_TASK INSTRUCTIONS_
1. According to the piece on working a ski season, how many seasons has the writer worked, and in which countries?
2. Write out the ski season piece word for word, everything from "When applying, I’d" down to "work every time.".

_EXCERPT_
Have you ever watched mountain staff cruising around the mountain on their lunch break, and felt immediately envious of their picture-perfect life? Maybe you’ve wondered what it would be like to spend an entire season in the mountains, one of your favourite places.
If this is you, or you’re a lover of snow, travelling, and new adventures, working a season in the snow, is the perfect idea for you.
Over the years, I’ve worked four seasons. Two in Canada, one in Japan, and one here in Australia. Do I regret any of them? Absolutely not. And I’m going to tell you why you won’t either.
It’s an Incredible Experience
I mean, who doesn’t want to automatically have first dibs on the secret local stashes on a powder day?
Aside from the obvious benefits of bulk riding time, working a season provides you with the opportunity to earn money while travelling, and exploring a new country. You’ll find yourself on spontaneous weekend adventures often, and most likely wake up with a sore head once or twice. We could blame that on the altitude if you like…
You’ll also make life-long friends with like-minded people. This is especially awesome if your circle of friends at home have no interest in the snow at all. You’ll be planning ski holidays in amazing destinations with your new winter-loving friends for years to come long after your season is over.
What If I’m Not a Great Rider?
I have good news for you; you don’t have to be a brilliant skier or boarder to do a season.
I’ve met people over the years who’ve either never been on snow, or only ridden once or twice, and have still thrown themselves into a season headfirst.
On your ski season, you’ll have tons of ride time, access to free or cheap lessons, and plenty of friends to encourage you. I can guarantee you that you won’t be the only rookie, and your riding will improve quickly. You’ll be zooming around the mountain before you know it.
Okay, But How Will I Find Work?
Finding a job is one of the easiest parts.
Once you’ve decided which area you’d like to go, you first need to determine whether you’d prefer to work for the mountain, or in the local town.
Working for the mountain usually comes with incredible benefits. Would you like a free season pass, free or discounted lessons, and generous discounts at mountain-owned activities, hospitality and retail outlets? Then working for the mountain is for you.
The only thing to be wary of when committing to a mountain job is that most jobs are day jobs, which can mean less riding time. The jobs can also be a little mundane, and see you exposed to the mountain’s elements on a daily basis (I’m looking at you lifties).
Working for a local business, on the other hand, means you’re likely to be a part of a smaller team, offering greater flexibility for working hours. And if you work in hospitality, you’ll earn much better tips for a small business, than the resort.
How Do I Apply?
When applying, I’d always recommend going directly to the resort’s website, or reaching out to the local business you’ve scouted out on Google. This is how I’ve landed work every time.

_RAW DATA_
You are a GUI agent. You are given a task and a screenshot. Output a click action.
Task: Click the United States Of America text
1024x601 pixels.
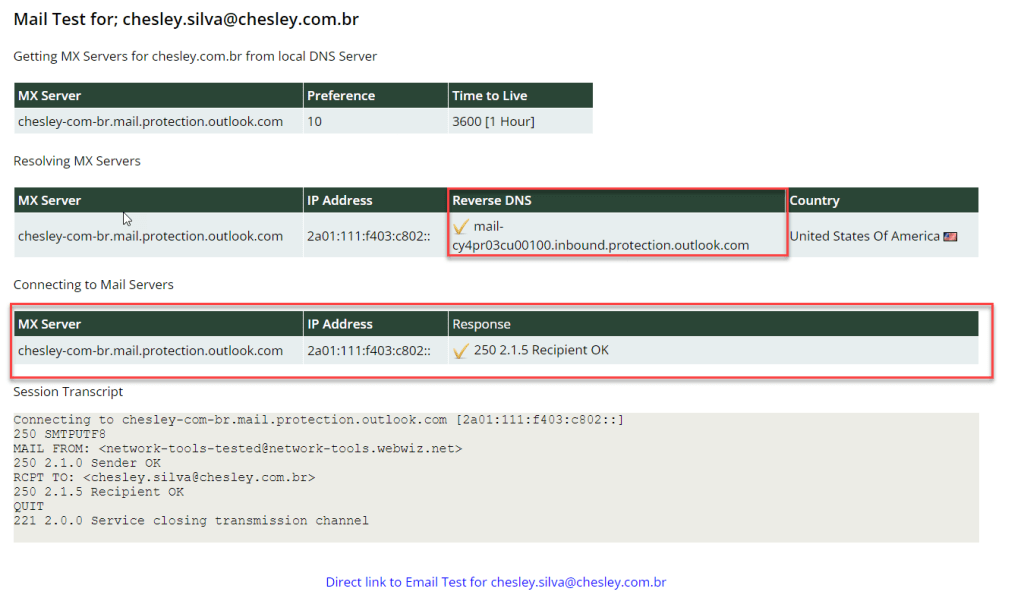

* * *

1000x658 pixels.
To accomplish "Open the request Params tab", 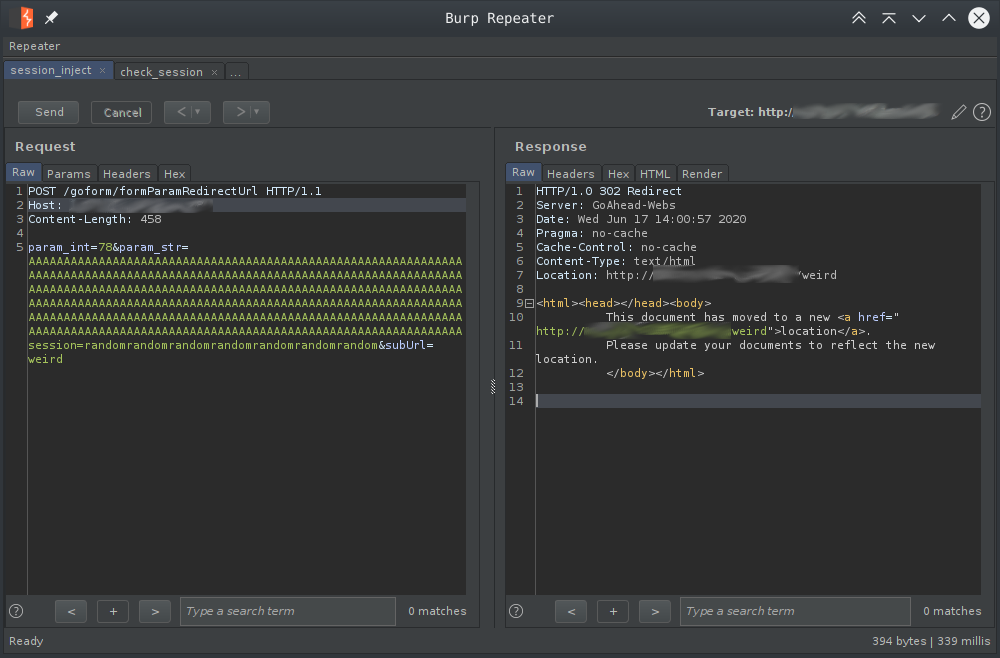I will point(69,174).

---

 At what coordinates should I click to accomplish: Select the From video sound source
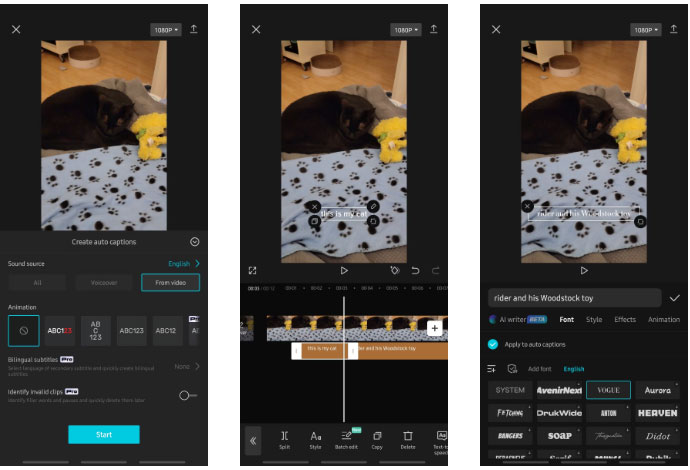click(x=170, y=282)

_SOLVED TASKS_
1. Four: two in Canada, one in Japan, and one in Australia.

2.
When applying, I’d always recommend going directly to the resort’s website, or reaching out to the local business you’ve scouted out on Google. This is how I’ve landed work every time.